Flush with cash, Haft raised $250 million more in junk-bond financing for his Dart Group, which owns 262 Trak Auto and 212 Crown Books shops. Within a year, Dart mounted unsuccessful takeover campaigns for the May department stores, the Jack Eckerd drugstore chain and Beatrice. Profits on those raids: $13.2 million. The Hafts' biggest score came in October 1986, when the Safeway company paid Dart $59 million to go away, so that the chain's management could execute a $4.1 billion leveraged buyout of the firm. Dart's total take at the Safeway checkout stand: $137 million. Six months later, the Hafts cleared $32 million more after an assault on Supermarkets General.

A fierce battle for $10.6 billion Dayton Hudson last fall fizzled when the stock market crashed. Like other raiders caught in the middle of takeover attempts, the Hafts took heavy losses ($104 million), selling off their Dayton Hudson shares at a sharply lower price. But they were on the trail again by January, closing in on Stop & Shop. Kohlberg Kravis Roberts stepped in, as it had with Safeway, to help engineer a leveraged buyout, but the Hafts made $17 million dumping their stock as the price rose. Wall Street wags joked that Kohlberg should pay Dart a finder's fee for clients.
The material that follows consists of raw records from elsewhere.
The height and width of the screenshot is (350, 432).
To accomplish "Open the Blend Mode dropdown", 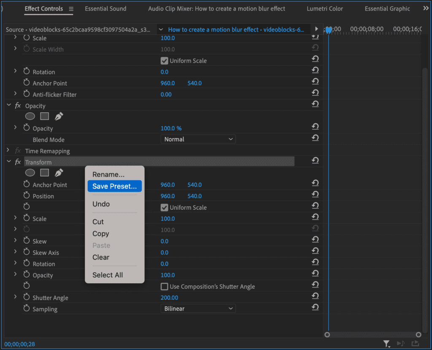I will click(x=198, y=139).
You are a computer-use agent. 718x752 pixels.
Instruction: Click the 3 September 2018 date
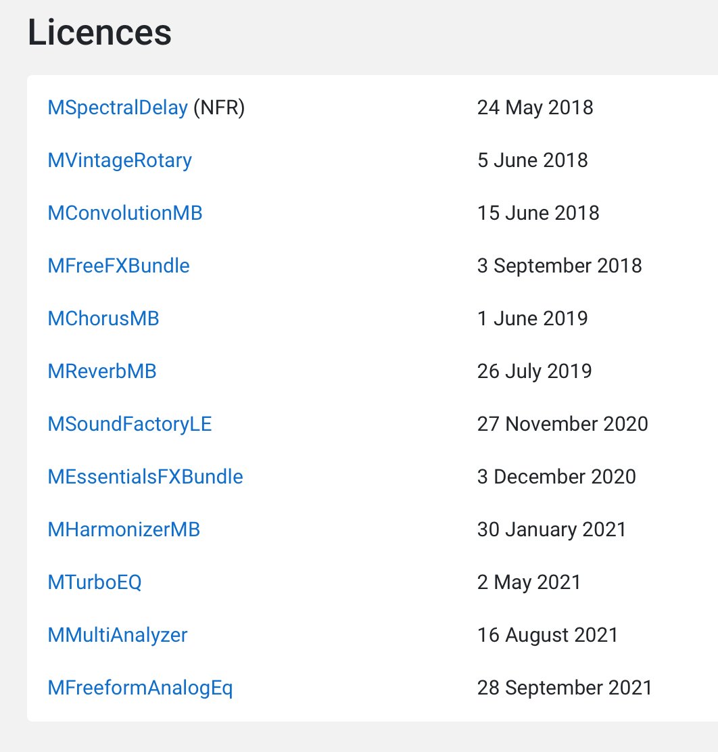(560, 266)
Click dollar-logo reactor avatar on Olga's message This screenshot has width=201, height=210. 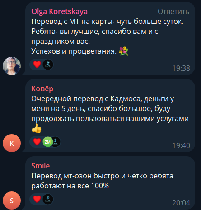click(x=48, y=65)
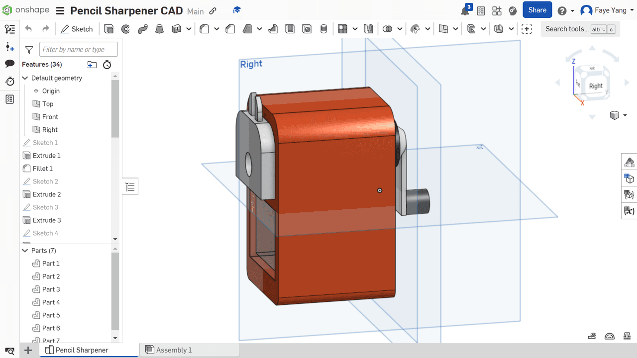This screenshot has width=637, height=358.
Task: Collapse the Parts list
Action: coord(25,251)
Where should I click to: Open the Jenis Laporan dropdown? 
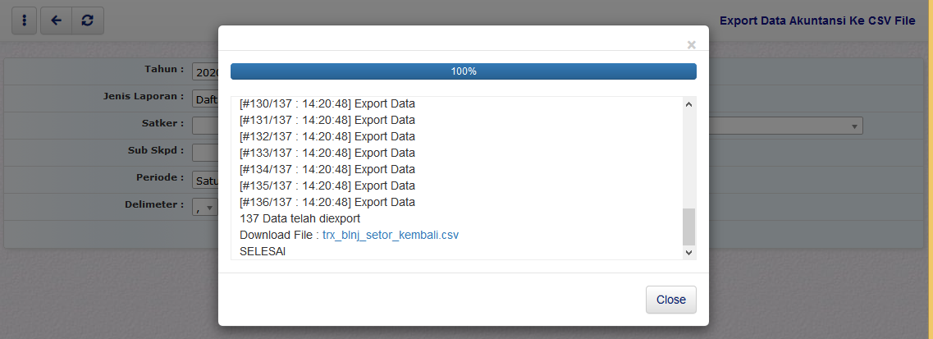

Are the Hafts serious about takeovers? Says Eliot Benson, research director for the Washington investment firm Ferris & Co.: "They tell us that they want to run a major enterprise, but what do we know? All we know is that they invariably make a profit." As long as they do, the Hafts may never bag a mammoth firm. They are having too much fun milking the ones that get away.